温差发电器非均温界面热电输运机理及尺度效应

With the improvement of high performance thermoelectric materials, the automobile exhaust temperature difference generation technology presents a good application prospect. Currently, many important achievements have been made in the research, but many are based on the assumption of the uniform temperature interface of thermoelectric generator. For the automobile exhaust heat flux has the high temperature and limited flow characteristics, in order to recover waste heat fully, the final exhaust temperature is low and the generator is bound to appear large temperature gradient in the fluid flow direction. Therefore, the thermoelectric system reflects the typical non-inform temperature interface characteristics. To reveal the internal thermoelectric coupling mechanism under non-inform temperature characteristics is the key to realize high thermoelectric conversion from exhaust gas residual heat. At present, only a few studies have focused on this feature, and only revealed the appearance characteristics with a single factor considered. The theoretical basis is lack of universality and quantization. Therefore, this topic takes the qualitative decoupling and quantitative analysis among multi-factors and multi-parameters under non-uniform temperature interface condition as the key breakthrough, to carry out the researches of thermal-electric transport characteristics and high-efficient thermoelectric conversion mechanism on basis of multiple physical quantity optimization, aimed at comprehensive reveal heat-electricity-structure coupling and improve the non-uniform temperature interface thermoelectric theory in mechanism. Research contents include thermoelectric performance analytical under multi-factor and multi-parameter coupling, temperature gradient and model criterion analysis, the internal scale effect and structure optimization theory, the performance matching of optimal “structure scale - load resistance - connecting circuit”, etc. The applicant has been engaged in thermoelectric research for many years, which can provide powerful guarantee for this research.

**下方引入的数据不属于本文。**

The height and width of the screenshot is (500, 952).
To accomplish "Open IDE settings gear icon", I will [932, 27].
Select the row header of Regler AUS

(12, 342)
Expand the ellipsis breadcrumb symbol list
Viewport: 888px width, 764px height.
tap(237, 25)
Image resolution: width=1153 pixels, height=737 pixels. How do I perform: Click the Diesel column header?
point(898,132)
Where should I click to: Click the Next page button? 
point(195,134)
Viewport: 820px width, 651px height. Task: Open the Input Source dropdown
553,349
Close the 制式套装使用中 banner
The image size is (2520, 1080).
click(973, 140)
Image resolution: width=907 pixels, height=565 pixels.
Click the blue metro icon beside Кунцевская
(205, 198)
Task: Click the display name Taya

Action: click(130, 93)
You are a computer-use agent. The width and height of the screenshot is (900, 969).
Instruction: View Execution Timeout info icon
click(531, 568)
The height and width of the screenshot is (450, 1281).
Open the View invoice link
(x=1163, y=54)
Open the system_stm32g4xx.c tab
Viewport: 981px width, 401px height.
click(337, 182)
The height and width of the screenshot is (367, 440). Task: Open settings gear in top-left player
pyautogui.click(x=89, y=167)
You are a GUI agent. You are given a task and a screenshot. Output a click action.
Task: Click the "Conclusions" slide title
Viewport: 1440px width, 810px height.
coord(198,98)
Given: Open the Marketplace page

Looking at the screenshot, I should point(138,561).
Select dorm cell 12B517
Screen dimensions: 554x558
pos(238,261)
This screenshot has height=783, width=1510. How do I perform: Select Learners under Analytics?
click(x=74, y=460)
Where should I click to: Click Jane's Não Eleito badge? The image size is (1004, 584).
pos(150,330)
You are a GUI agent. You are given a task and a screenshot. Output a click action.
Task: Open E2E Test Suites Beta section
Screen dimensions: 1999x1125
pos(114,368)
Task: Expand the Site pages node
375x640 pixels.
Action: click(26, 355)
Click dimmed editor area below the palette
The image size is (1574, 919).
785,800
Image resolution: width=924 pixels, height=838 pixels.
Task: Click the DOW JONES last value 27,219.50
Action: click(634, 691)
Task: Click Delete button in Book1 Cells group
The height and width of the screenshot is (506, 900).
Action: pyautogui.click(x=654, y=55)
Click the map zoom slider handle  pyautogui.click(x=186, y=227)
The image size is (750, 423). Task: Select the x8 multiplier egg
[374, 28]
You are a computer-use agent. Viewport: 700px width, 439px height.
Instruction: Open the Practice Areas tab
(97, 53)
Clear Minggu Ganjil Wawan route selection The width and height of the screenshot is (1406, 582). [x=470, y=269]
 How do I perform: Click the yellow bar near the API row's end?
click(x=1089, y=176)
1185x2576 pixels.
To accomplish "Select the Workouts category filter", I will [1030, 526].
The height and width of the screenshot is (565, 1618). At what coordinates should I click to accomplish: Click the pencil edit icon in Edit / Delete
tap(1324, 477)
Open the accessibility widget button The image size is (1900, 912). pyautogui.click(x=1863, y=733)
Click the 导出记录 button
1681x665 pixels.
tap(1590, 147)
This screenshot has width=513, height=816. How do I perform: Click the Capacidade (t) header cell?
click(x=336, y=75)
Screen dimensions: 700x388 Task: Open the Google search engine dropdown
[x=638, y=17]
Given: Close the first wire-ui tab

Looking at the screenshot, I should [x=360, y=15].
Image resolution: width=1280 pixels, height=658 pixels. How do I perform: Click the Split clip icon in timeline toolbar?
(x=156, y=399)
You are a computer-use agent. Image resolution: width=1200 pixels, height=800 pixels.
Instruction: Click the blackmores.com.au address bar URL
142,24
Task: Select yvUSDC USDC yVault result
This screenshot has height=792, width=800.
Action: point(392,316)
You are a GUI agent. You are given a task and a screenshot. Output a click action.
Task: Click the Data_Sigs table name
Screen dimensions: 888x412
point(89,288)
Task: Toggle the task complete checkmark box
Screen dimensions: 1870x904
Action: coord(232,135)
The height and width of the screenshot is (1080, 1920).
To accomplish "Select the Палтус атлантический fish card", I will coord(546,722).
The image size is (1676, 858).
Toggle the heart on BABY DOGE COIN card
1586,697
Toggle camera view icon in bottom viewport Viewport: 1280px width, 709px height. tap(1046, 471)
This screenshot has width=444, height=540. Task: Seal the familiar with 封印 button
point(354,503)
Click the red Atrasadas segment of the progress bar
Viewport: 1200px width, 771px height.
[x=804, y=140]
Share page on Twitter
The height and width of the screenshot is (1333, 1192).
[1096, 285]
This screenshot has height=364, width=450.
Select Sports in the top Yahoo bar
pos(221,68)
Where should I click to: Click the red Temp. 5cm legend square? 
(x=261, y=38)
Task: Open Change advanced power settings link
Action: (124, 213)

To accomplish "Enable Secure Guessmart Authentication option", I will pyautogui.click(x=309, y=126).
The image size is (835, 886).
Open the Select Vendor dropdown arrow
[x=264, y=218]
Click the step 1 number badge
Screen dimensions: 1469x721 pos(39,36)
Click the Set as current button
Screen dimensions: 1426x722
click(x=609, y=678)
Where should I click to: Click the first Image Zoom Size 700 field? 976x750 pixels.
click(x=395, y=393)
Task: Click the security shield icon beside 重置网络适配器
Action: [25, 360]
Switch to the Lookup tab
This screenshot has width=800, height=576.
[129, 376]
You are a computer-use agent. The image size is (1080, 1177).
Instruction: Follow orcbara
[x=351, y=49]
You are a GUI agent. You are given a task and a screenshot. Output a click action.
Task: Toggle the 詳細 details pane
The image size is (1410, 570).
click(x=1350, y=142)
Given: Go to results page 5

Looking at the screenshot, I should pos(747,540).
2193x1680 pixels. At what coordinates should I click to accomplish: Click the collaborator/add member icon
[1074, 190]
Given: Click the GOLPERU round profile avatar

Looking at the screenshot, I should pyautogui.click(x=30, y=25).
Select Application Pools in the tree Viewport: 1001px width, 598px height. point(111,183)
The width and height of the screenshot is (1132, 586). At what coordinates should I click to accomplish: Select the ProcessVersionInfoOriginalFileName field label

随着高性能热电材料的开发，汽车尾气温差发电技术展示出很好的应用前景。目前研究已取得很多重要成果，但多基于热电器均温界面假设。而实际应用中，为充分回收高温有限流尾气余热，排气温度较低，热电系统沿程上存在很大的温度梯度，由此，体现出典型非均温界面特征。揭示该特征下热电耦合机理是实现尾气余热高效热电转换的关键。目前非均温界面热电理论研究较少，且只揭示了单因素影响下的表象特征，理论依据缺乏通用性和定量化。因此，本课题以非均温界面多物理量多参数间的定性解耦和定量解析为关键突破点，展开热电输运特性和基于多物理量优化的高效热电转换机理研究，旨在全面深入揭示“热-电-结构”多场耦合作用，从机理上完善非均温界面热电理论。研究包括多因素多参数耦合下热电性能解析、温度梯度及模型判据分析、内在尺度效应及结构优化理论、最优“结构尺度-负载电阻-联接电路”性能匹配等。申请人多年热电科研经验可为本课题研究提供有力保障。

为完善基于汽车尾气余热能应用的非均温界面热电理论，本项目主要建立了双向温度梯度热电模型,并揭示了相应的热电优值尺度特征，最终提出针对高温废气余热能利用的高效热电转换理论。考虑流体沿程温度梯度，采用有限元法建立非均温界面热电器模型，分析了热阻、流阻、电流、流体物性、换热结构、热电材料之间多因素多参数耦合下热电性能，提出多因素多参数的解耦方法，并给出优化结构以及峰值功率的一般关联式。基于模拟和实验，分析基于各类不同工况的温度梯度特征，提出温度梯度量化关联式，并揭示温度梯度对热电材料温度依存性的影响，为有限元模型的科学选择给出理论判据。考虑热电偶臂方向上的温度梯度，揭示了热电模块PN结内部各类不同热边界条件对热电性能的影响，实现电偶臂结构优化，进一步基于场协同理论提出热电结构优化理论。对比分析了采用各种强化换热型式的热电器优化性能，获得内部热阻和流阻平衡点，并提出分段串段电路联接方式，揭示了非全串联电路的内在热电耦合机理。理论研究成果可为高效热电转换提供定性和定量化指导，实验研究成果可为热电器制造、热电试验台搭建以及热电性能测试等提供相关实践经验。此外，也对原项目内容作了进一步拓展和未来展望。共发表论文14篇，其中SCI检索论文7篇，EI检索论文1篇，会议论文6篇；申请国家发明专利4项，其中授权2项。完成了任务书的既定目标。